This is a short review of the current recommended datalist polyfill's. I think, those issues has to be fixed, before these scripts should be recommended.

ping @chriscoyier and @miketaylr

Additionally, I have created 3 fiddles (those two polyfills + webshims implementation) , to simply test those implementations (http://jsfiddle.net/trixta/3Yu9X/).

feature detection:

rd's implementation:

The main code of rd's implementation has no feature detection. Instead the demos are using the following feature detection:

if (!Modernizr.input.list || (parseInt($.browser.version) > 400))

While there is no problem using browser sniffing against past versions, it's not possible to sniff against future versions. This code breaks as soon as webkit has implemented the datalist element!!!

Use the following featuredetection:

if (!Modernizr.input.list || !('HTMLDataListElement' in window))

To foolproof the script. The script itself has to use feature detection, so that a developer does not has to wrap his code invocation...

Note: This detection will be fixed with next Modernizr update.

options removed (X-browser???)

In HTML4 options are removed, if they are not a child of select or optgroup.

rd's demo

The demo does not use a select element and does not shiv the datalist-element.

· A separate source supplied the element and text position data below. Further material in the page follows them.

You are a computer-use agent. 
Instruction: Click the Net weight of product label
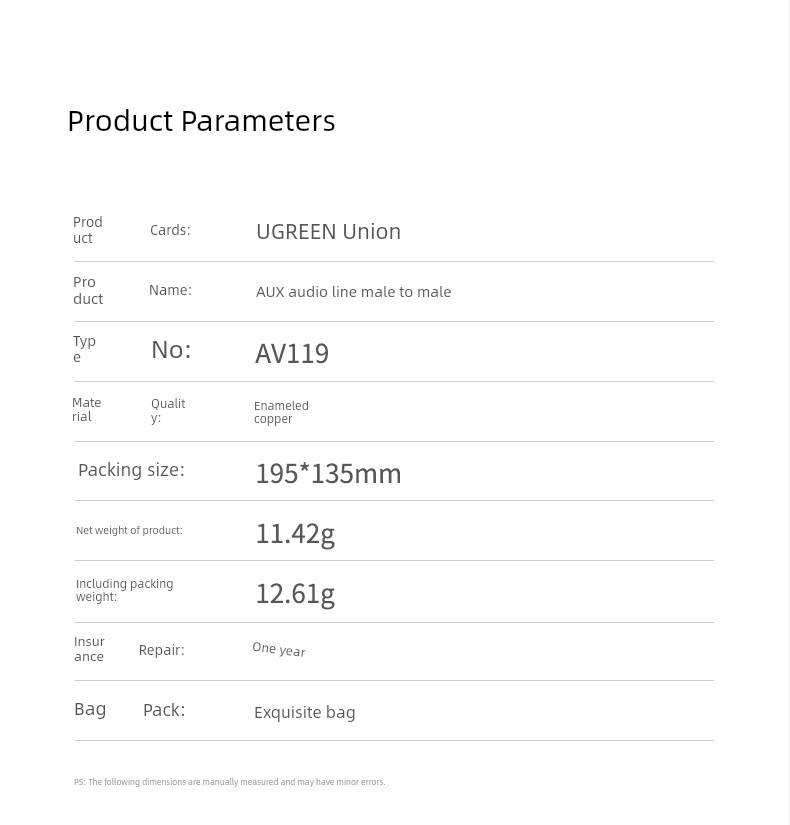129,530
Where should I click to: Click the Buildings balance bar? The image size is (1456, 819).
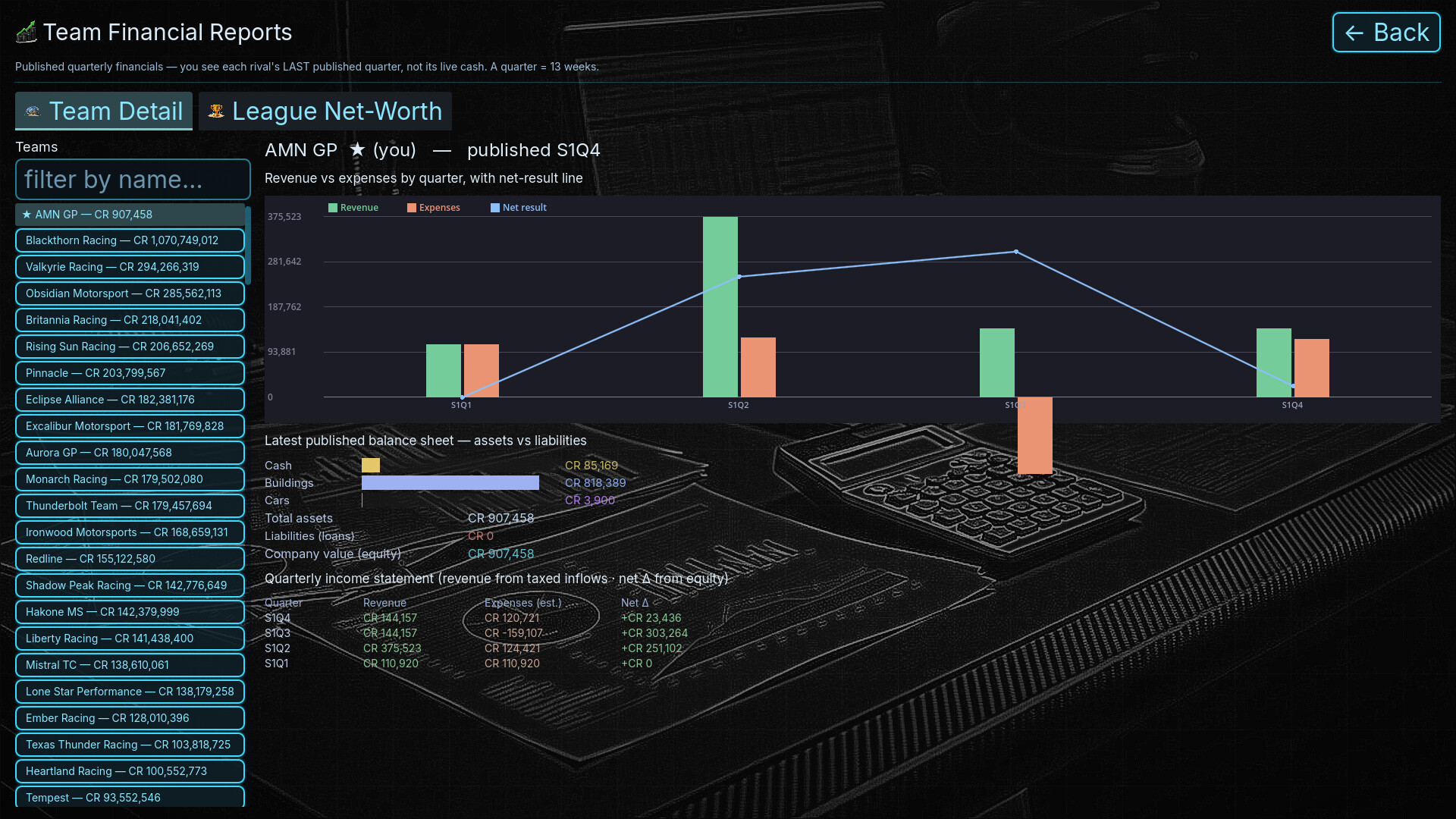coord(450,483)
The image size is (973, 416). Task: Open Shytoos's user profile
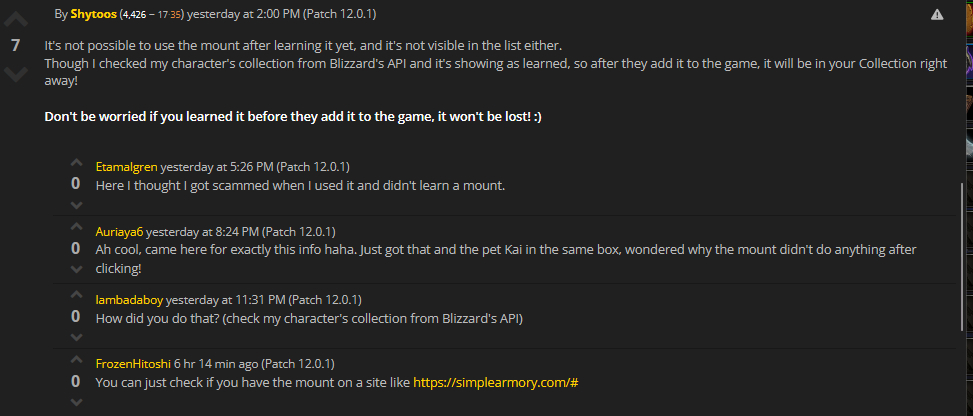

All options are removed, so that the demo doesn't even work with IE9. Please fix!!!!

mt's demo

This implementation adds a select element using conditional comments for IE. Due to the fact, that all older "HTML4-browser" remove option elements and not only IEs, it is recommended, that the demo should always wrap the options in a select element!!!

option parsing:

There are 4 ways to declare value/label of an option element:

<option value="option 1" />
<option>option 2</option>
<option value="option value 3">option label 3</option>
<option value="option value 4" label="option label 4" />

At least 1 and 4 has to be supported.

rd's implementation

rd's implementation supports only 1 and 2.

mt's implementation

Is dependent from browser. Only 4. option syntax can be used with similiar results in all browsers. Use $.fn.val to also support first option syntax in IE7.

datalist[-overlay] placement

rd's implementation

rd's implementation appends the list to the body and uses $.fn.position to calculate the position of the input element. This is wrong and fails in a lot of cases. This fails as soon as the input element has an offsetParent (position: relative!!!), which is not html / body.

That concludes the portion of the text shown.